On November 11, 1991, David Hamburg, then president of the Carnegie Corporation, called three academics to a closed-door meeting in New York to discuss the worsening security situation in the Soviet Union. Two would go on to become Secretaries of Defense—William Perry and Ashton Carter. The third, John Steinbruner, would eschew politics in favor of academia, yet over a career his contributions to American and global security would be no less profound.
As the world celebrated the end of the Cold War, these four men lcamented the emergence of a heretofore unimagined threat to global security—one based not upon Soviet strength, but upon the weakness of states emerging from the collapse of the Soviet Union. Together, they would go on to help build a coalition of experts, officials and political leaders to construct what many consider to be the most successful national security initiative in history: the Cooperative Threat Reduction program. For pennies on the US defense dollar, the program has helped keep America and the world secure from the threat of loose nuclear, biological and chemical weapons of mass destruction for a quarter century.
The effort was built upon Steinbruner’s conviction that forging cooperative responses to the next generation of international security threats—weapons proliferation, the spread of disease, climate change—was not a matter of choice, but a new strategic imperative. With John’s leadership and the generous support of Carnegie and the MacArthur Foundation, experts from Brookings, Harvard and Stanford engaged in pioneering studies to articulate new principles for the 21st Century. For many Cold Warriors whose careers were organized around the principles of deterrence and containment, notions of “cooperative security” were derided and dismissed as Pollyanish. Yet two decades later, it is difficult to imagine a solution to an international security dilemma where we still believe American might alone can compel enduring solutions.
John Steinbruner passed away on April 16th, 2015. But his legacy transcends the immediate national security successes his intellect and tenacity yielded for humanity. His legacy built a gold standard for the modern think tank that today remains far too elusive. As Director of Foreign Policy Studies at the Brookings Institution for almost two decades, Steinbruner inspired rigorous multidisciplinary scholarship focused on over-the-horizon policy challenges—an organization based not upon rapid reaction to the news cycle, on the trite repackaging of facts, or as a holding pen for would-be government officials. Rather, he defined the think tank as an entity that exists for the very purpose of public service—for the betterment of society by building enduring solutions to over-the-horizon threats. To many, he was a brilliant mentor, a nurturing leader, and an honorable teacher. For think tanks in Washington and around the globe, his enduring gift to us is a high bar of integrity and far-sighted innovation.
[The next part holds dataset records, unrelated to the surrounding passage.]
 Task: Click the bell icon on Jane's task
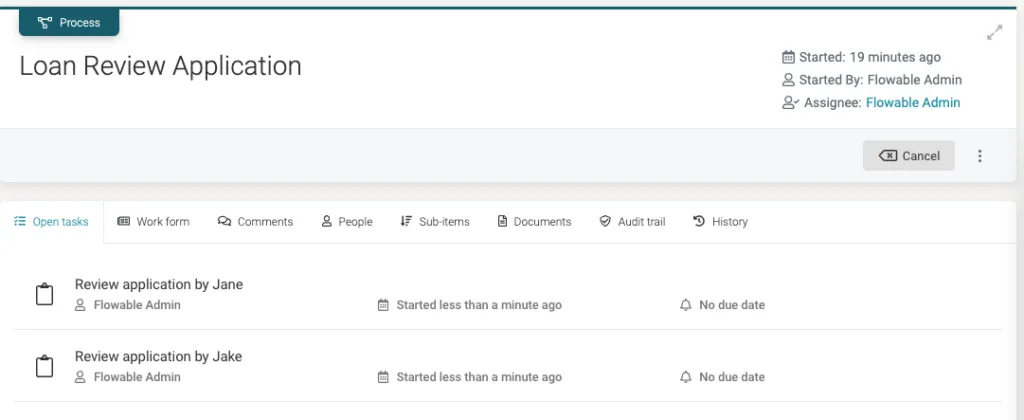(x=686, y=305)

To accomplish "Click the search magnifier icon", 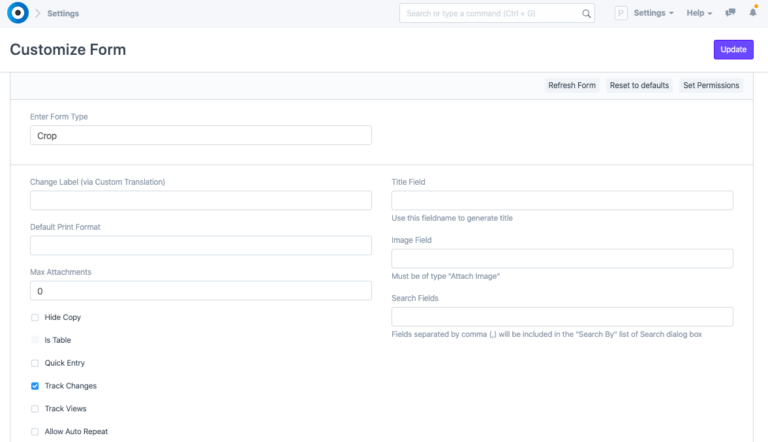I will coord(584,14).
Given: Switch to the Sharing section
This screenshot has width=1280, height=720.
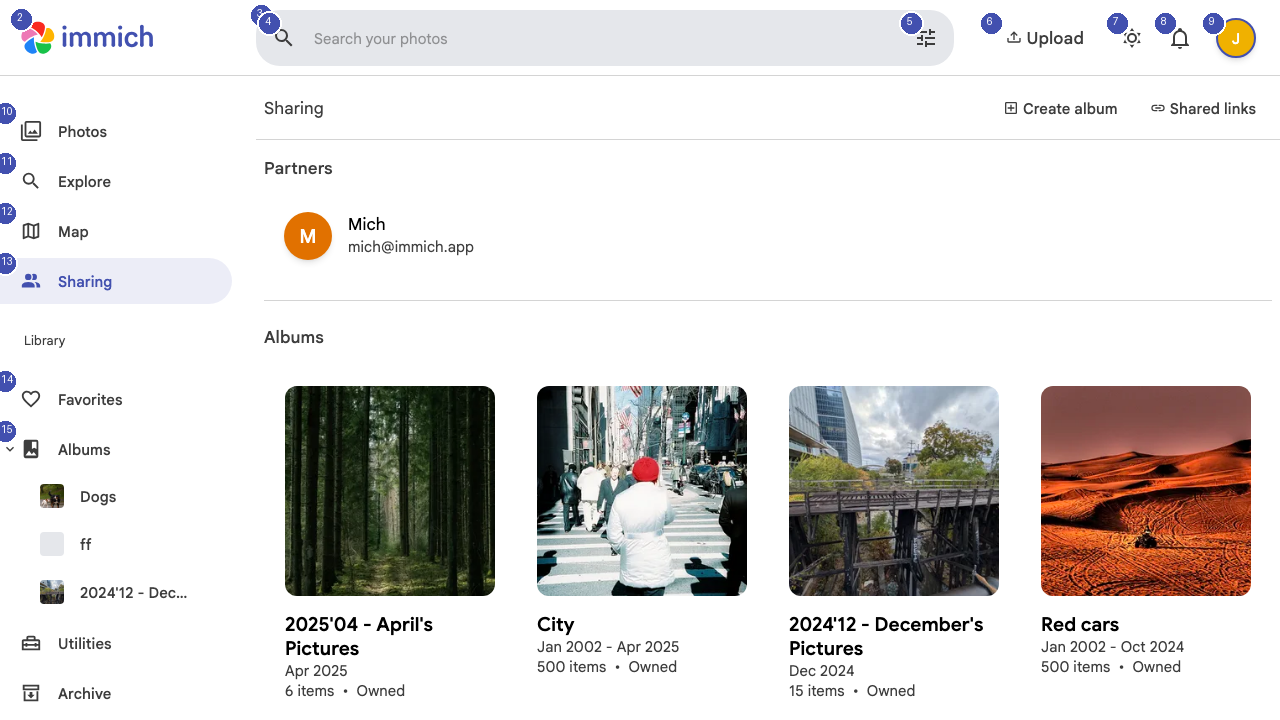Looking at the screenshot, I should [x=84, y=281].
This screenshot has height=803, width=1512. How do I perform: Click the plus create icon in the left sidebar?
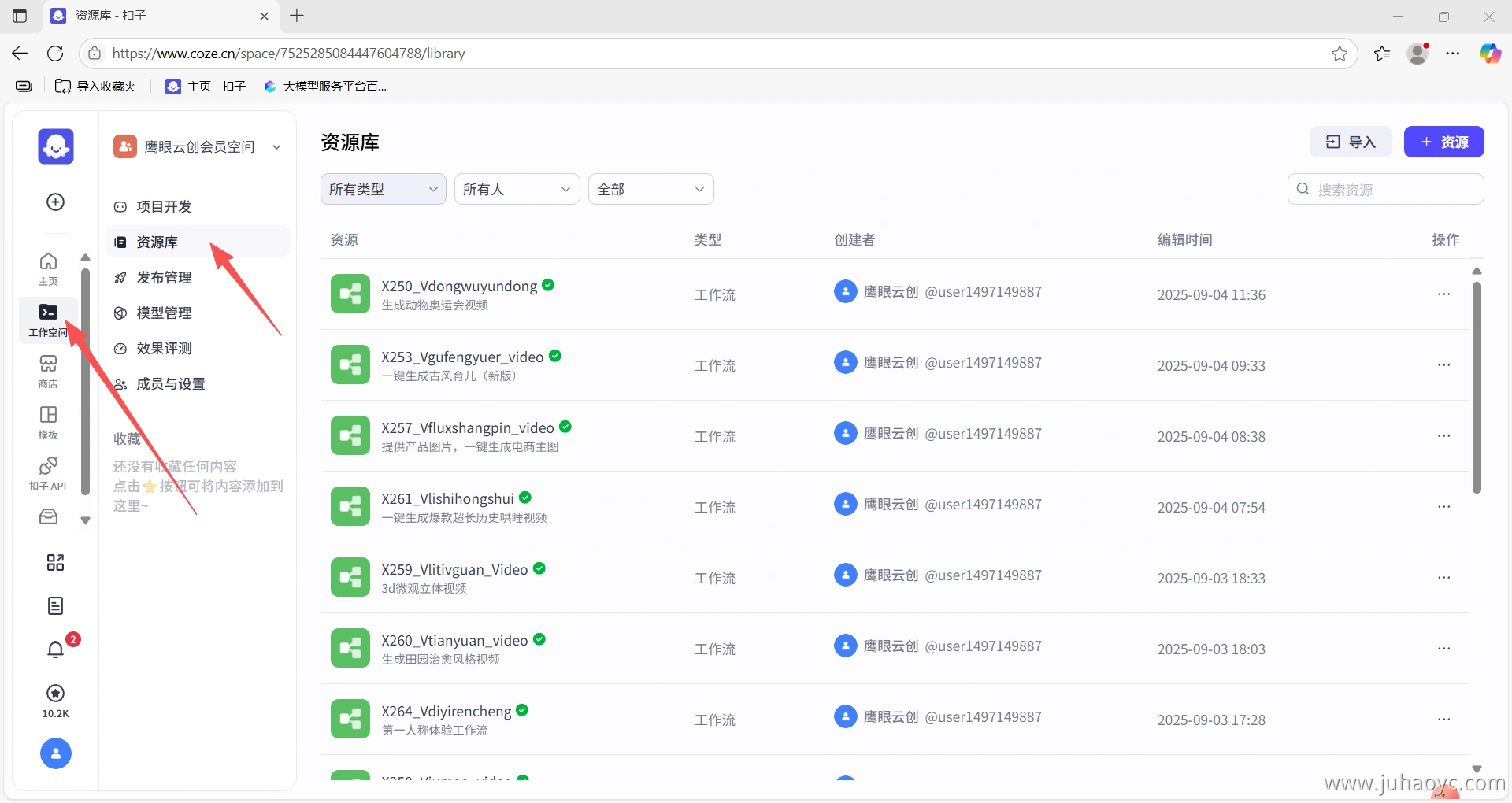point(55,202)
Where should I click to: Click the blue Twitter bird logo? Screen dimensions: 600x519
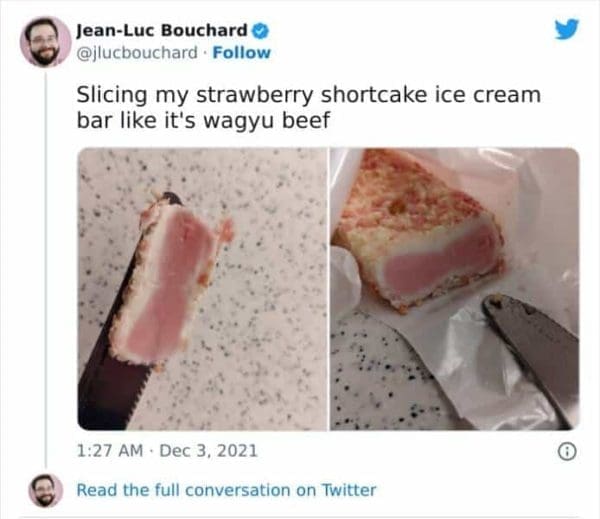click(567, 29)

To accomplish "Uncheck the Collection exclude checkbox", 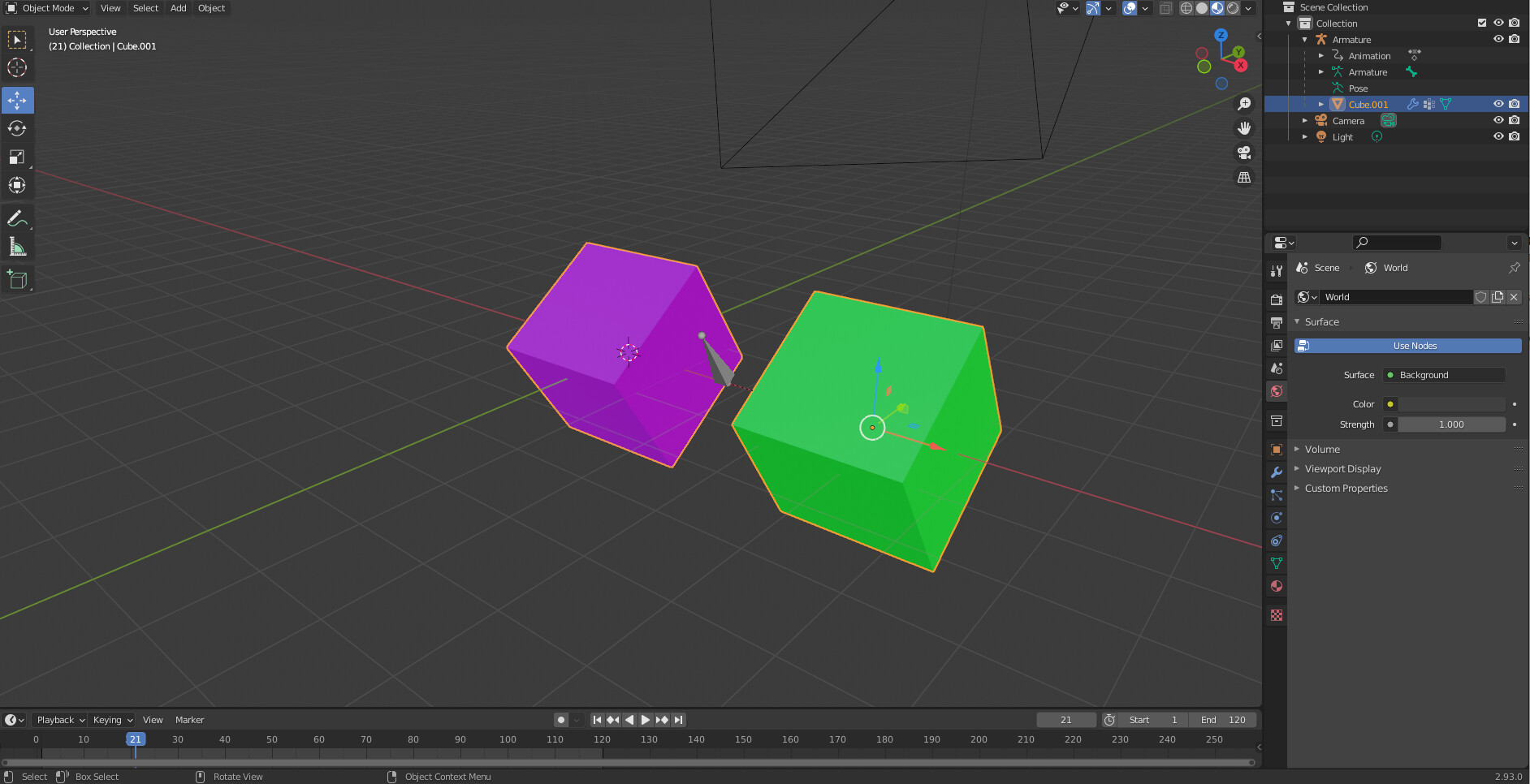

In eulogizing his brother Robert in 1968, Edward Kennedy invoked these words that a half century later may equally describe the enduring contribution to humanity made by John Steinbruner. Senator Kennedy said, “[He] need not be idealized, or enlarged in death beyond what he was in life, but to be remembered simply as a good and decent man, who saw wrong and tried to right it, saw suffering and tried to heal it, saw war and tried to stop it.”